#### Supplied records
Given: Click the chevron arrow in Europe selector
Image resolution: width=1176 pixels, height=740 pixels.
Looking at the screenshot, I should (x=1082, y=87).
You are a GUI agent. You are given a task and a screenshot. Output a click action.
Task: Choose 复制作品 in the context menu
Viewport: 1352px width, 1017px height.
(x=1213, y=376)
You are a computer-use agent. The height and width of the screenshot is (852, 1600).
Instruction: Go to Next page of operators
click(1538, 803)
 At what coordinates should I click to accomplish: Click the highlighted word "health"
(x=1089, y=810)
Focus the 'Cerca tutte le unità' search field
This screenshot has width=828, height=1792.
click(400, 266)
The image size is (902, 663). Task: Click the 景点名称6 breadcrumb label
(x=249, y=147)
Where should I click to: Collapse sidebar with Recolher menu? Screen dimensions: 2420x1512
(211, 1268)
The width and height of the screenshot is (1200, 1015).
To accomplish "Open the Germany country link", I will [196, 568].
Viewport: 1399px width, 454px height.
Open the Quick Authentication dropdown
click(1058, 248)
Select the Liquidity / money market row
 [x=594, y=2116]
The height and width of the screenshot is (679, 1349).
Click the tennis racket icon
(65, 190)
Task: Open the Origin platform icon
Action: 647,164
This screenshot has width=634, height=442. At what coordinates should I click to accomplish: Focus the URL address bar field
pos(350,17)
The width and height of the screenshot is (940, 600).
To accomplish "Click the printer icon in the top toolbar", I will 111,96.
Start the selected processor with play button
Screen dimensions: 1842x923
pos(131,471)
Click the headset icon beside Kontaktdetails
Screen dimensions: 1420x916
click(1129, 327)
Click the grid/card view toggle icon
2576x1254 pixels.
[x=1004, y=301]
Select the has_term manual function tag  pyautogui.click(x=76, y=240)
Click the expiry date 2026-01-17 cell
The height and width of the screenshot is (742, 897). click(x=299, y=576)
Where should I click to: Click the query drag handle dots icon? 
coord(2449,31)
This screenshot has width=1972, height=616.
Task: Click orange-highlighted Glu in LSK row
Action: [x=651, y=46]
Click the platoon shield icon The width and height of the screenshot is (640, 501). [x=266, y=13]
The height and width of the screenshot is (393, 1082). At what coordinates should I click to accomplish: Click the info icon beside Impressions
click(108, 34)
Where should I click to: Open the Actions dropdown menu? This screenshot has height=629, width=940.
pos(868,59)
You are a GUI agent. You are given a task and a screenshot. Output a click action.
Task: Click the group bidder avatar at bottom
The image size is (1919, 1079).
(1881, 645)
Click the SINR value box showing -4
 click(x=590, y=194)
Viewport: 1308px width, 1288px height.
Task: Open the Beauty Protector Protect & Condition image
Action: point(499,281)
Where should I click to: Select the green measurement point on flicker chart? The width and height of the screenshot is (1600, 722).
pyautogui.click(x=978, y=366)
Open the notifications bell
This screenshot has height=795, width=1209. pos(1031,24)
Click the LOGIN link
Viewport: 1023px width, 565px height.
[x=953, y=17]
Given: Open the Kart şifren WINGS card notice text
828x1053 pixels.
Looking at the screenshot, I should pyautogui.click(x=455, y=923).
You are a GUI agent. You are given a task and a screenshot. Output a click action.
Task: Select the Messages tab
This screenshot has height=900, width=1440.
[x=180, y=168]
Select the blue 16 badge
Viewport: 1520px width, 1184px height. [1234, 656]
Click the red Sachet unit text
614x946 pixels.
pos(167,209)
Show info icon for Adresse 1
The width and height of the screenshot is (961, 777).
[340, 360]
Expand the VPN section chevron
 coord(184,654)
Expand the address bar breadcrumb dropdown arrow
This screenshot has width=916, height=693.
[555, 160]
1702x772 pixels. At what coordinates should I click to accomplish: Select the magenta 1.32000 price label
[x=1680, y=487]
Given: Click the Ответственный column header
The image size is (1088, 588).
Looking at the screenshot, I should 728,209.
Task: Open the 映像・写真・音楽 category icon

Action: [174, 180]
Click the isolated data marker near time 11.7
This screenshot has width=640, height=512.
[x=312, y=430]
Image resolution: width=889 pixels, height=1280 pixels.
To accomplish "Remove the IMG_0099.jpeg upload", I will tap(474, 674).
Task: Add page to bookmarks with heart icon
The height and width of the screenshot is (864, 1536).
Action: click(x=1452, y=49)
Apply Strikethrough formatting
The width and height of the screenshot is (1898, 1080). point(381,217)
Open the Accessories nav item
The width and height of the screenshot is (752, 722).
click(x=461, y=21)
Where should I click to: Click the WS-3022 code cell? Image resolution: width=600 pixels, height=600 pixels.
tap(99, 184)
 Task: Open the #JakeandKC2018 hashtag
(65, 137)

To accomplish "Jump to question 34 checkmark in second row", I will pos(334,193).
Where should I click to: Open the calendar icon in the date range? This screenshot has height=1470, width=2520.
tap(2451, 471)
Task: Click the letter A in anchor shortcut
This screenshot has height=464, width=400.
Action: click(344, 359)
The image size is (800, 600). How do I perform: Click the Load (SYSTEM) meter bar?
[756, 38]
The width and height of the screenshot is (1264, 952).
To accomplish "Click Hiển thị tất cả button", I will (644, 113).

#### Assignment
Everything in the listing should be written out exactly.

#### Task response
Given: Click the chevron arrow in Europe selector
Image resolution: width=1176 pixels, height=740 pixels.
Looking at the screenshot, I should (x=1082, y=87).
You are a GUI agent. You are given a task and a screenshot. Output a click action.
Task: Choose 复制作品 in the context menu
Viewport: 1352px width, 1017px height.
(x=1213, y=376)
You are a computer-use agent. The height and width of the screenshot is (852, 1600).
Instruction: Go to Next page of operators
click(1538, 803)
 At what coordinates should I click to accomplish: Click the highlighted word "health"
(x=1089, y=810)
Focus the 'Cerca tutte le unità' search field
This screenshot has width=828, height=1792.
click(400, 266)
The image size is (902, 663). Task: Click the 景点名称6 breadcrumb label
(x=249, y=147)
Where should I click to: Collapse sidebar with Recolher menu? Screen dimensions: 2420x1512
(211, 1268)
The width and height of the screenshot is (1200, 1015).
To accomplish "Open the Germany country link", I will [196, 568].
Viewport: 1399px width, 454px height.
Open the Quick Authentication dropdown
click(1058, 248)
Select the Liquidity / money market row
 [x=594, y=2116]
The height and width of the screenshot is (679, 1349).
Click the tennis racket icon
(65, 190)
Task: Open the Origin platform icon
Action: 647,164
This screenshot has width=634, height=442. At what coordinates should I click to accomplish: Focus the URL address bar field
pos(350,17)
The width and height of the screenshot is (940, 600).
To accomplish "Click the printer icon in the top toolbar", I will 111,96.
Start the selected processor with play button
Screen dimensions: 1842x923
pos(131,471)
Click the headset icon beside Kontaktdetails
Screen dimensions: 1420x916
click(1129, 327)
Click the grid/card view toggle icon
2576x1254 pixels.
[x=1004, y=301]
Select the has_term manual function tag  pyautogui.click(x=76, y=240)
Click the expiry date 2026-01-17 cell
The height and width of the screenshot is (742, 897). click(x=299, y=576)
Where should I click to: Click the query drag handle dots icon? 
coord(2449,31)
This screenshot has width=1972, height=616.
Task: Click orange-highlighted Glu in LSK row
Action: [x=651, y=46]
Click the platoon shield icon The width and height of the screenshot is (640, 501). [x=266, y=13]
The height and width of the screenshot is (393, 1082). At what coordinates should I click to accomplish: Click the info icon beside Impressions
click(108, 34)
Where should I click to: Open the Actions dropdown menu? This screenshot has height=629, width=940.
pos(868,59)
You are a GUI agent. You are given a task and a screenshot. Output a click action.
Task: Click the group bidder avatar at bottom
The image size is (1919, 1079).
(1881, 645)
Click the SINR value box showing -4
 click(x=590, y=194)
Viewport: 1308px width, 1288px height.
Task: Open the Beauty Protector Protect & Condition image
Action: point(499,281)
Where should I click to: Select the green measurement point on flicker chart? The width and height of the screenshot is (1600, 722).
pyautogui.click(x=978, y=366)
Open the notifications bell
This screenshot has height=795, width=1209. pos(1031,24)
Click the LOGIN link
Viewport: 1023px width, 565px height.
[x=953, y=17]
Given: Open the Kart şifren WINGS card notice text
828x1053 pixels.
Looking at the screenshot, I should pyautogui.click(x=455, y=923).
You are a GUI agent. You are given a task and a screenshot. Output a click action.
Task: Select the Messages tab
This screenshot has height=900, width=1440.
[x=180, y=168]
Select the blue 16 badge
Viewport: 1520px width, 1184px height. [1234, 656]
Click the red Sachet unit text
614x946 pixels.
pos(167,209)
Show info icon for Adresse 1
The width and height of the screenshot is (961, 777).
[340, 360]
Expand the VPN section chevron
 coord(184,654)
Expand the address bar breadcrumb dropdown arrow
This screenshot has width=916, height=693.
[555, 160]
1702x772 pixels. At what coordinates should I click to accomplish: Select the magenta 1.32000 price label
[x=1680, y=487]
Given: Click the Ответственный column header
The image size is (1088, 588).
Looking at the screenshot, I should 728,209.
Task: Open the 映像・写真・音楽 category icon

Action: [174, 180]
Click the isolated data marker near time 11.7
This screenshot has width=640, height=512.
[x=312, y=430]
Image resolution: width=889 pixels, height=1280 pixels.
To accomplish "Remove the IMG_0099.jpeg upload", I will tap(474, 674).
Task: Add page to bookmarks with heart icon
The height and width of the screenshot is (864, 1536).
Action: click(x=1452, y=49)
Apply Strikethrough formatting
The width and height of the screenshot is (1898, 1080). point(381,217)
Open the Accessories nav item
The width and height of the screenshot is (752, 722).
click(x=461, y=21)
Where should I click to: Click the WS-3022 code cell? Image resolution: width=600 pixels, height=600 pixels.
tap(99, 184)
 Task: Open the #JakeandKC2018 hashtag
(65, 137)

To accomplish "Jump to question 34 checkmark in second row", I will pos(334,193).
Where should I click to: Open the calendar icon in the date range? This screenshot has height=1470, width=2520.
tap(2451, 471)
Task: Click the letter A in anchor shortcut
This screenshot has height=464, width=400.
Action: click(344, 359)
The image size is (800, 600). How do I perform: Click the Load (SYSTEM) meter bar?
[756, 38]
The width and height of the screenshot is (1264, 952).
To accomplish "Click Hiển thị tất cả button", I will (644, 113).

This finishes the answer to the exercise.